(Information provided Opens)
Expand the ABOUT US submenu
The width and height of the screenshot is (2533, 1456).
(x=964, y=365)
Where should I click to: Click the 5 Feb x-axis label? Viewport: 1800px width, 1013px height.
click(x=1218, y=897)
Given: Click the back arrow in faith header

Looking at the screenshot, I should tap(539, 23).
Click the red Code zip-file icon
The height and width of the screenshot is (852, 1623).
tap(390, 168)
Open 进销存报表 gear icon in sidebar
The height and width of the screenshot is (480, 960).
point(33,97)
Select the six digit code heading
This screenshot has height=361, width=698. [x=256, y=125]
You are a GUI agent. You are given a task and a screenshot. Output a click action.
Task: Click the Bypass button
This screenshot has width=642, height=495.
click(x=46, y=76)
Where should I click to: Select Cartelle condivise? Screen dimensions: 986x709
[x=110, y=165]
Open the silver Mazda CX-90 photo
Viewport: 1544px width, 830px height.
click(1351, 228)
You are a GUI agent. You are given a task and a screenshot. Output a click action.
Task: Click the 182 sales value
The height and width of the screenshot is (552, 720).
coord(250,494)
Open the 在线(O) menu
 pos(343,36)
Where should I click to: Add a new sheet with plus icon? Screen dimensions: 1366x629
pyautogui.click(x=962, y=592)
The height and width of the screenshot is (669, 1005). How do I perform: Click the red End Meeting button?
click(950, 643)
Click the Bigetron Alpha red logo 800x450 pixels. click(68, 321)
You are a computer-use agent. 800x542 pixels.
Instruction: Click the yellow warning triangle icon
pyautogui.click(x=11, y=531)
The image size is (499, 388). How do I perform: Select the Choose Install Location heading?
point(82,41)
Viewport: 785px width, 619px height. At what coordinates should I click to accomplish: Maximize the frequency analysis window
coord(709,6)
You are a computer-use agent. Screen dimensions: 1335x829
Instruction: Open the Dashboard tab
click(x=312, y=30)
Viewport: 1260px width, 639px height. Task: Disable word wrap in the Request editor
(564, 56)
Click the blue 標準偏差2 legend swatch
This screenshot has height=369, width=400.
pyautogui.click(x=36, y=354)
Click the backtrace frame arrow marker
(Information provided Closes)
Problem to work on:
Your answer must consist solely of the lines above between the line holding "Instruction: Click the" and the line holding "You are a computer-use agent. Screen", inclusive, copied exactly.

Response to this exercise:
Instruction: Click the yellow warning triangle icon
pyautogui.click(x=11, y=531)
The image size is (499, 388). How do I perform: Select the Choose Install Location heading?
point(82,41)
Viewport: 785px width, 619px height. At what coordinates should I click to accomplish: Maximize the frequency analysis window
coord(709,6)
You are a computer-use agent. Screen dimensions: 1335x829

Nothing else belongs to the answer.